PT1000/PT100 is ~0.4%/C

Reply to
Lasse Langwadt Christensen

Propietary nickel alloy base metal sensors are used in HVAC applications by folks like Honeywell.

Ni120 sensors (wound and now thin film) are traditionally used in some applications like bearing and motor stator winding temperature (sometimes they use Cu RTDs for the latter).

The SMT 0603 etc. Vishay ones I was mentioning are pretty awful for sensors, almost a 10% tolerance on Tempco and a max temperature of

150°C minus self-heating so their applications would be limited. The ones I sourced from a Japanese factory had much tighter tolerance on tempco.
Reply to
Spehro Pefhany

The ZNI1000 nickel RTD is a cool part. It can be linearized with one resistor.

Of course, ic temp sensors are cheap and can be had analog or SPI.

Reply to
jlarkin

The only thing that comes to mind is a diode.

Cheers

Phil Hobbs

Reply to
Phil Hobbs

Carbon comp resistor, roughly -1200 ppm/c.

Reply to
John Larkin

lead acid batteries are temperature sensitive when recharging

Reply to
David Eather

Yes, this is presumably the reason for the NTC resistor in the charging circuit.

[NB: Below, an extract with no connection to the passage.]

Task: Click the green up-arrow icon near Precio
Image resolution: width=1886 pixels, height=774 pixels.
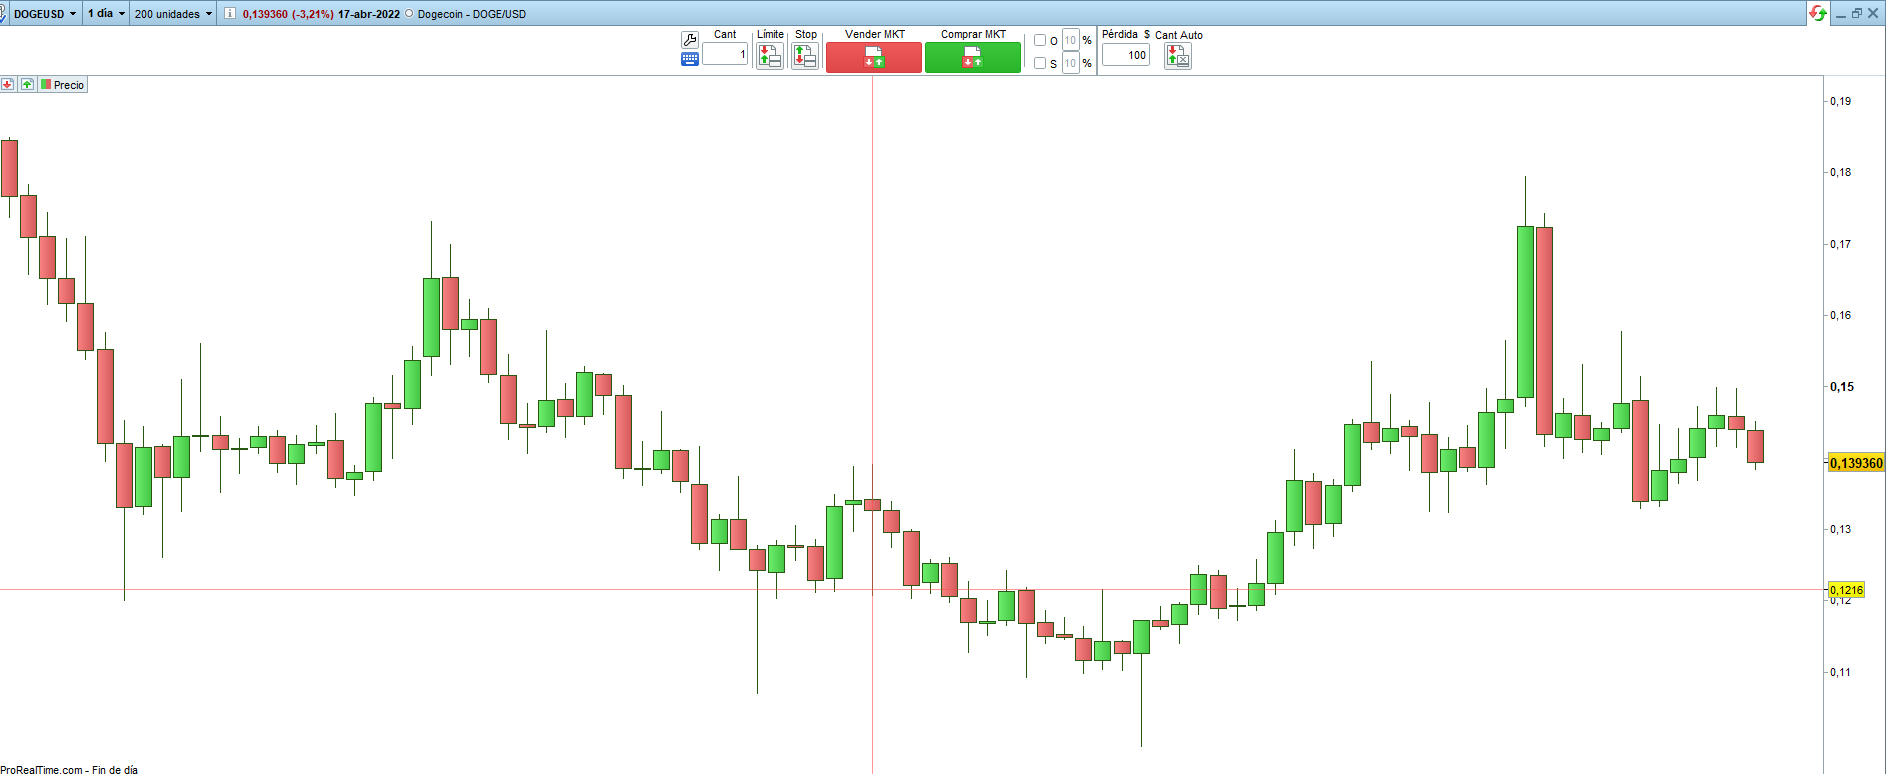Action: [x=27, y=85]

But if it has a typical thermistor characteristic, then in this particular implementation, the compensation will be out by a factor of ten, which is probably worse than no compensation at all.

I may have to remove it from the circuit to better characterise it.

Sylvia.

Reply to
Sylvia Else

Stupider than Anybody Else wrote: ========================== >>

** WTF are you on about ????

Themistors ( NTC or PTC) do not look like regular resistors.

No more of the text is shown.